— Your assignment —
Return copies of the lines below that mention "HAHNVILLE".

━━━

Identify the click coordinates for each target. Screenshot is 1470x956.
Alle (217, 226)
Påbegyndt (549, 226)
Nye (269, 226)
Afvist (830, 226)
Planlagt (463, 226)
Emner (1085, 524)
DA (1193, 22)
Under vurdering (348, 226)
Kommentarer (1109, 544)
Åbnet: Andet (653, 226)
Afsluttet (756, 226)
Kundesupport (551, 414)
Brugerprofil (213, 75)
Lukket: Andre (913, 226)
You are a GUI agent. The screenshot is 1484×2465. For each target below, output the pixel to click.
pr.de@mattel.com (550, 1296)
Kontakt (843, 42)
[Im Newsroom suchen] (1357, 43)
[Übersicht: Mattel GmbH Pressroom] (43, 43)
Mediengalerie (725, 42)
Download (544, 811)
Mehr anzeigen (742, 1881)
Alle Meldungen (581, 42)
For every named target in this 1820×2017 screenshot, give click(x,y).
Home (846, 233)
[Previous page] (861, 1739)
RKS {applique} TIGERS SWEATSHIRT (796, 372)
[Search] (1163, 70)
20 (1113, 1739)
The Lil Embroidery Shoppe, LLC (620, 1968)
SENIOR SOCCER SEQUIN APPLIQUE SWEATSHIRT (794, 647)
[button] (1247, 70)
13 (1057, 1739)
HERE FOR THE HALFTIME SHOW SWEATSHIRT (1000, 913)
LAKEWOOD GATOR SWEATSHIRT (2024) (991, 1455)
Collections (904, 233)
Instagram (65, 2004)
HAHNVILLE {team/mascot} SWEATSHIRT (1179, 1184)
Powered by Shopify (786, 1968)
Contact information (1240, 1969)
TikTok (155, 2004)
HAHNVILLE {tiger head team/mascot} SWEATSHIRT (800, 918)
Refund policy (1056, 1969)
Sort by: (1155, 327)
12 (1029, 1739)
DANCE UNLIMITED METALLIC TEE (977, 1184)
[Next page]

━━━

— Your solution —
HAHNVILLE {team/mascot} SWEATSHIRT (1179, 1184)
HAHNVILLE {tiger head team/mascot} SWEATSHIRT (800, 918)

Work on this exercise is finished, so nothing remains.